The insurance company’s shenanigans were put to an abrupt end by Attorney Reid Nahmias, who not only staunchly protected our client’s rights by opposing the insurance company’s demands for sensitive documentation, but also fought back against the insurance company’s baseless allegations by filing before the court a motion for summary judgment to determine that the client was covered under the policy as someone who primarily resided at her parent’s home in Ohio. In his motion, Reid argued that the Court of Appeals of Indiana had already decided this issue in a case called Grange Mutual Casualty Co. v. Estate of Stephen Stetz, 92 N.E.3d 676 (Ind. Ct. App. 2018). In Grange, the appellate court found that a young man who was struck and killed as a pedestrian in South Bend was entitled to uninsured motorist coverage under his parent’s insurance policy despite the fact that he had moved to Chicago for work while his parents still resided in his childhood home in Ohio. The appellate court found that Grange’s insurance policy was ambiguous, and the fact that the young man drove a parent-owned car while in Chicago, still had an Ohio driver’s license, that he visited his parents fairly often, that he kept many clothes and toiletries at his parent’s home in Ohio, and other factors established the parent’s house as his “primary residence’ which entitled him to coverage under the policy.

By using the Grange case above to argue that the insurance company’s insurance policy was also ambiguous, Reid was able to convince the court in our client’s case that coverage must be extended. As a result, the court granted summary judgment in favor of our client and found that the insurance comapny must cover our client’s claim for uninsured motorist benefits.

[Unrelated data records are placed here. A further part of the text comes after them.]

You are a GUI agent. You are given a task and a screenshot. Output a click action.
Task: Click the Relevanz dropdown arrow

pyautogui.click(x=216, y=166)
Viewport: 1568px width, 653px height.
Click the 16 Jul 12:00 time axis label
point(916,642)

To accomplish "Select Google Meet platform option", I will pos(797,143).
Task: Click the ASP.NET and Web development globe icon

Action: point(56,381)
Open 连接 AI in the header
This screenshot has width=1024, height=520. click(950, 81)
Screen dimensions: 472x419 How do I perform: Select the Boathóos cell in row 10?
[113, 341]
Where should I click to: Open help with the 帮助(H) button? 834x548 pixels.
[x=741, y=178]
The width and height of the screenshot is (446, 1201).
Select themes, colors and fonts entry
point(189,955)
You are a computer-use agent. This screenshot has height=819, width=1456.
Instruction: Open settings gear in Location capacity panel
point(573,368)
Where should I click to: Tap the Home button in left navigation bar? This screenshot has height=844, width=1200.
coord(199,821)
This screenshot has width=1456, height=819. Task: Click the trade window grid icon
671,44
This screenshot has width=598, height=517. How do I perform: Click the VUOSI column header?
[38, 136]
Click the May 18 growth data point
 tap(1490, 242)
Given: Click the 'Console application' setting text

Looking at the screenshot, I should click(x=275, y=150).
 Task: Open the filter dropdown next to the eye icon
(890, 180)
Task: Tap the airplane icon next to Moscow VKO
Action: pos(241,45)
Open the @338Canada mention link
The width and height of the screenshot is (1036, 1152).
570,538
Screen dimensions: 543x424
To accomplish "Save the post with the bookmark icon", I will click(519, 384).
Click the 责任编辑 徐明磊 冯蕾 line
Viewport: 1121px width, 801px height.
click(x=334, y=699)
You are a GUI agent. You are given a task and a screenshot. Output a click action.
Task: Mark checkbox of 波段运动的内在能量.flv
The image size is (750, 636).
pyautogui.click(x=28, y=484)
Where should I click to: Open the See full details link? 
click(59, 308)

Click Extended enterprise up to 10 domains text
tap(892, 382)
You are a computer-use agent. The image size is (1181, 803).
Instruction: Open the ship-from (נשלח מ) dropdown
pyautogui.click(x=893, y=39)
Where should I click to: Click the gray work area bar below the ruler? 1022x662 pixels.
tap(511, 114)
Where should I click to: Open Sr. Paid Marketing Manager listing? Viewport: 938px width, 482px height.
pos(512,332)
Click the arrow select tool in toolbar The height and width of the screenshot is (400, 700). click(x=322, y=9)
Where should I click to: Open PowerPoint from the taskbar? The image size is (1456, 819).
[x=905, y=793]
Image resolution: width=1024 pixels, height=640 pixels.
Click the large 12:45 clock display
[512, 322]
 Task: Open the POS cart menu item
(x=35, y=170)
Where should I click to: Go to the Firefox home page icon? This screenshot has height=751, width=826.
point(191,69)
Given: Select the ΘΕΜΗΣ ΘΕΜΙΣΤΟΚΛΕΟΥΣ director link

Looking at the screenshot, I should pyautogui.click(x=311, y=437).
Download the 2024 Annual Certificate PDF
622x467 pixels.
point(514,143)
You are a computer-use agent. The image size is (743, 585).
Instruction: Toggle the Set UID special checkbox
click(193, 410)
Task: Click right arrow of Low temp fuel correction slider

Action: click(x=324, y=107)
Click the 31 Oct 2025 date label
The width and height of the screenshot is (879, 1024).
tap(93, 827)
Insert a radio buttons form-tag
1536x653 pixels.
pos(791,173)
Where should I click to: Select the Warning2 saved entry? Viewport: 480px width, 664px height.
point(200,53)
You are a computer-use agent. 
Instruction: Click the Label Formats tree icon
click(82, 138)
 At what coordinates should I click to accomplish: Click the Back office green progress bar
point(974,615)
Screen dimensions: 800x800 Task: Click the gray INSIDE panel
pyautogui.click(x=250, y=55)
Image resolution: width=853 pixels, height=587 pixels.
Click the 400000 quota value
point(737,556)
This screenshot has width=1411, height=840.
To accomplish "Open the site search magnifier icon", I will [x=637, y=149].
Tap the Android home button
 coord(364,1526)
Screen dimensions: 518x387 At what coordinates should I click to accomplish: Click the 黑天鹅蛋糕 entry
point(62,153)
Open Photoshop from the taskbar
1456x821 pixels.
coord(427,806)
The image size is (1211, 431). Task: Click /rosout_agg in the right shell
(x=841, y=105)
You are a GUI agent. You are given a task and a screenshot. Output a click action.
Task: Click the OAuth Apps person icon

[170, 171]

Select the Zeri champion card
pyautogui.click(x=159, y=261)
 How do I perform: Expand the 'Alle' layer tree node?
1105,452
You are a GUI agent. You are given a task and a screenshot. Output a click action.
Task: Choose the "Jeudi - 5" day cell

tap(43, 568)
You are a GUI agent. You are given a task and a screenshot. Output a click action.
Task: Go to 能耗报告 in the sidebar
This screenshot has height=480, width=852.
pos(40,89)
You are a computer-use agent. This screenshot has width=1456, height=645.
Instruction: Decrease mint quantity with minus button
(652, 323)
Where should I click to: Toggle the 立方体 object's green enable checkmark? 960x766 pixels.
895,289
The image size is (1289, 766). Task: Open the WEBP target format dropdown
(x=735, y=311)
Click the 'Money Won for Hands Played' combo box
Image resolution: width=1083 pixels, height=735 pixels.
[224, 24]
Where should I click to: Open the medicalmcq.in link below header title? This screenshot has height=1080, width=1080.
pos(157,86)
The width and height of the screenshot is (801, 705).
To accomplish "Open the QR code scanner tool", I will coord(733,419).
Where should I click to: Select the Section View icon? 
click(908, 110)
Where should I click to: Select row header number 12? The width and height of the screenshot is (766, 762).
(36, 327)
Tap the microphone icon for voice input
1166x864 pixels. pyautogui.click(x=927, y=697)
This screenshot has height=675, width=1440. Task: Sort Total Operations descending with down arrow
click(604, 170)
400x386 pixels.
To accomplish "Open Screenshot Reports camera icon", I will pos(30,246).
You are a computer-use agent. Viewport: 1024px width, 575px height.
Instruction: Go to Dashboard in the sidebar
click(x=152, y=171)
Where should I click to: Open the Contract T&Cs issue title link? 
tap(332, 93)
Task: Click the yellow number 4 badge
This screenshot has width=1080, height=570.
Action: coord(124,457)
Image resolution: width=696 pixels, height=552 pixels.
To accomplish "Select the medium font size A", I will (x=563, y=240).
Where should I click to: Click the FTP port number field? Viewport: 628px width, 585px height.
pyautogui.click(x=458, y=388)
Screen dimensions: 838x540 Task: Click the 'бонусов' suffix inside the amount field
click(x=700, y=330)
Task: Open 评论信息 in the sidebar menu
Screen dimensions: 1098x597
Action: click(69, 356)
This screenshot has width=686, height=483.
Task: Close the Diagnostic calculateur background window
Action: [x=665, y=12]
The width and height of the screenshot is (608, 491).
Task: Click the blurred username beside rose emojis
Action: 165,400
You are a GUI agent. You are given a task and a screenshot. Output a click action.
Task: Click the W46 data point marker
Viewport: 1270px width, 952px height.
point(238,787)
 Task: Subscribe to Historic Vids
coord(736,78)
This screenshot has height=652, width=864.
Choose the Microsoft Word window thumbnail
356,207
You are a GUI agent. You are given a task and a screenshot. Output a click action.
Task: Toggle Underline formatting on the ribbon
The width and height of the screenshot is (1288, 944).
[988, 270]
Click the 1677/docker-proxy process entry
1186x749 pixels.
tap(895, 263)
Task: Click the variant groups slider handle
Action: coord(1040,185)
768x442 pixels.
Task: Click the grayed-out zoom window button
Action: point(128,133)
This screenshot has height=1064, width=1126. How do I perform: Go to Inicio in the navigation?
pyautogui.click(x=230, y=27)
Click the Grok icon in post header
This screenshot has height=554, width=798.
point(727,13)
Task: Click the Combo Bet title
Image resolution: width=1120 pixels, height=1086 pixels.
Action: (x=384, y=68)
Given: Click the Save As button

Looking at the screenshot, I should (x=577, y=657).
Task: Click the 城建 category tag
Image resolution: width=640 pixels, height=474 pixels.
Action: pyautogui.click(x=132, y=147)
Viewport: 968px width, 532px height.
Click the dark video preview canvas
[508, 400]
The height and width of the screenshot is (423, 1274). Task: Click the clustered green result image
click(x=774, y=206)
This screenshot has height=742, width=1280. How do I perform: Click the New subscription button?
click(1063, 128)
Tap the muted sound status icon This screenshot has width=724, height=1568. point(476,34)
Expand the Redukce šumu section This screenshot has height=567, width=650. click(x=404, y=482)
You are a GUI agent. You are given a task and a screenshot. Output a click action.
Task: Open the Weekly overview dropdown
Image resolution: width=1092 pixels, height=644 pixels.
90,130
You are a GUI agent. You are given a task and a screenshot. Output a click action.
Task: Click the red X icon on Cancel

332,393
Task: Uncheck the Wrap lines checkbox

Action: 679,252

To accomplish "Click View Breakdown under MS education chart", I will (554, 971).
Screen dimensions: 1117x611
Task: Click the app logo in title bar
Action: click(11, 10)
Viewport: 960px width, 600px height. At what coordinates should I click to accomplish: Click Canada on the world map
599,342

The situation faced by our client in this case is one that is all too common when dealing with insurance companies today. If you or someone you know is either being harassed by an insurance company or is thinking of making an insurance claim, the auto accident attorneys at the Law Offices of William W. Hurst, LLC, are dedicated to fighting for your rights no matter how aggressive the insurance company’s lawyers are. Feel free to call us at 317-636-0808 or visit us online for a free consultation.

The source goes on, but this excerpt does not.